Bedsores are more likely to develop on parts of the body that have little tissue between the skin and the bone, such as the heels, ankles, hips and tailbone. Decubitus ulcers develop quickly particularly in those who are:
- Confined to a bed or wheelchair for long periods of time
- Paralyzed or partially paralyzed
- Immobile or who have limited mobility due to a chronic health condition such as multiple sclerosis
- Suffering from dementia
- Underweight or malnourished
- Suffering from diabetes or peripheral vascular disease
Bedsores are categorized by the severity of the wounds.
- Stage I – This is the earliest stage of bedsore development. The affected skin appears reddened and does not blanch when touched. Skin may also be tender or painful.

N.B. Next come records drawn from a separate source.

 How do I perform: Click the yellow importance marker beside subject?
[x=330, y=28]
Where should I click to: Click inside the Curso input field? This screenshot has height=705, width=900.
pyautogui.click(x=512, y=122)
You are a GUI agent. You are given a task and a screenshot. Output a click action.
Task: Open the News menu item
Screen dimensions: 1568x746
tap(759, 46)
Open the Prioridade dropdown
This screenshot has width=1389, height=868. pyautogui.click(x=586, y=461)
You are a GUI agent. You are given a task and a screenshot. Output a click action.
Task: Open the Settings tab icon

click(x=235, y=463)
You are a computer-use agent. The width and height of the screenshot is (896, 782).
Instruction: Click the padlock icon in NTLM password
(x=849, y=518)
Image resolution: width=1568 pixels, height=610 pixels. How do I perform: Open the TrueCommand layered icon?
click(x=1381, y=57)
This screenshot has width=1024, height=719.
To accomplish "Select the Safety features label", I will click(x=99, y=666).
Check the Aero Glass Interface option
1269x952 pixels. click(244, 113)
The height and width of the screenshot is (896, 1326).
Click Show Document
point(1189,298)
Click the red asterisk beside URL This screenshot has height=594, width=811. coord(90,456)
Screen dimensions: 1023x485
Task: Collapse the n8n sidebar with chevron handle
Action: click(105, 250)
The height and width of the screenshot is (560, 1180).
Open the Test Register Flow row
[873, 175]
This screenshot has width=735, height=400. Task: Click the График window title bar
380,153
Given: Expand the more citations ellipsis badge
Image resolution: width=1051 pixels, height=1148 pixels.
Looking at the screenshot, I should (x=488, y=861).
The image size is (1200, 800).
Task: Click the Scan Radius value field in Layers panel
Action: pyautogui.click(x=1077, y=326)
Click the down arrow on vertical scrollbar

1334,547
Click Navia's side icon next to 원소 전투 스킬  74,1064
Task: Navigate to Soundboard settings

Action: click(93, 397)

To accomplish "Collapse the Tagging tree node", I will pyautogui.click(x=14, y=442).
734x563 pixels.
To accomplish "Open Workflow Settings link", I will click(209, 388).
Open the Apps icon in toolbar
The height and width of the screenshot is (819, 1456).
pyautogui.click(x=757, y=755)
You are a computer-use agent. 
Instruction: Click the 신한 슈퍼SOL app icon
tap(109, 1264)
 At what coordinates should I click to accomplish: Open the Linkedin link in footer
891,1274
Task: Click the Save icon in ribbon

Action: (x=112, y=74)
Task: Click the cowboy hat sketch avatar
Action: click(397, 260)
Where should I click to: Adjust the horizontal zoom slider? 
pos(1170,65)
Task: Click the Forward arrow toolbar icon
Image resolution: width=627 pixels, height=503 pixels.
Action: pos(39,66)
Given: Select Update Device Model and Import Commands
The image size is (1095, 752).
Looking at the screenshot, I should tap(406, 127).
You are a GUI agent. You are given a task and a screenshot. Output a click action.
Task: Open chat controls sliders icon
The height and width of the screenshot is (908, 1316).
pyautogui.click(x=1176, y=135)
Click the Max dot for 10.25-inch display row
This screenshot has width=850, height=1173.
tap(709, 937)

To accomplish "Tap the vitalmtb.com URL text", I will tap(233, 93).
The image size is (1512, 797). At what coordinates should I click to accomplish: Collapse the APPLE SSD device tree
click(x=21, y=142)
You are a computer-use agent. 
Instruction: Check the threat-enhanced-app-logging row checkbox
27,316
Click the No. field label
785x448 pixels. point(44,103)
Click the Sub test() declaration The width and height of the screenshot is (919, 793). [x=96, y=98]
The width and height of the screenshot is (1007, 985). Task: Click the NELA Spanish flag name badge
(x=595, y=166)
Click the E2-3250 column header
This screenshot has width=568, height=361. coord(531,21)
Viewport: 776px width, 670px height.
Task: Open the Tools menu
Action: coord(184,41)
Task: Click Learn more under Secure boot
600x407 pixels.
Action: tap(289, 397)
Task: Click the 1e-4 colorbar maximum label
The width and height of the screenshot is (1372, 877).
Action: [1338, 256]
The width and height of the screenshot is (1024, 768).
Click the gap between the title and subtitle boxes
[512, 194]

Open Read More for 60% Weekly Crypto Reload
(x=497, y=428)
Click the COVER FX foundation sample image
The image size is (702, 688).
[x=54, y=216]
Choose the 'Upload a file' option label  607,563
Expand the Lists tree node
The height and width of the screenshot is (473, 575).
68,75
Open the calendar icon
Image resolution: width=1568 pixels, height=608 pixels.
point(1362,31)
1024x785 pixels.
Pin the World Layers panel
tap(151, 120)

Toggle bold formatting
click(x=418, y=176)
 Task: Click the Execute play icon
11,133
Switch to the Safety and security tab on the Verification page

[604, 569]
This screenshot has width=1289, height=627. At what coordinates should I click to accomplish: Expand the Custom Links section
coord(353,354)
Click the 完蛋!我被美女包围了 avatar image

- Stage II – A fluid-filled blister develops or the skin may be broken. Surrounding skin appears reddened
- Stage III – The ulcer becomes deeper and crater-like. Deeper skin layers and tissue are damaged.
- Stage IV – The wound becomes quite deep and bone, muscle, and tendons may be exposed. The bedsore becomes crusty and dark.
If dead tissue is covering the surface of the bedsore, the wound may be unstageable.
Treatment of Bedsores
Decubitus ulcers are best treated in the early stages. If skin is not broken, relieve the pressure immediately and clean the area with mild soap and water. Check skin daily and report any open wounds to your dermatologist right away.
Even minor ulcers (Stage I or II) should be treated medically. Your dermatologist will instruct you on cleaning the bedsore with saline and applying a special dressing depending on the condition of the ulcer.
Deeper or more severe bedsores may require debridement (removal of the dead tissue). This may be done with a pressurized irrigation device, enzymatically, or surgically. If the bedsore still doesn’t heal, surgical repair may be needed.
Nonsteroidal anti-inflammatory drugs such as ibuprofen or topical ointments may be used for pain control and antibiotics may be prescribed if infection is present.
Prevention of Bedsores
To prevent skin breakdown, individuals in a wheelchair should shift their weight every 15 minutes and relieve pressure points by tilting the chair or cushions. Bedridden patients should be repositioned at least every 2 hours.
Air or water filled mattresses may be beneficial and skin should be kept clean, dry and protected from moisture.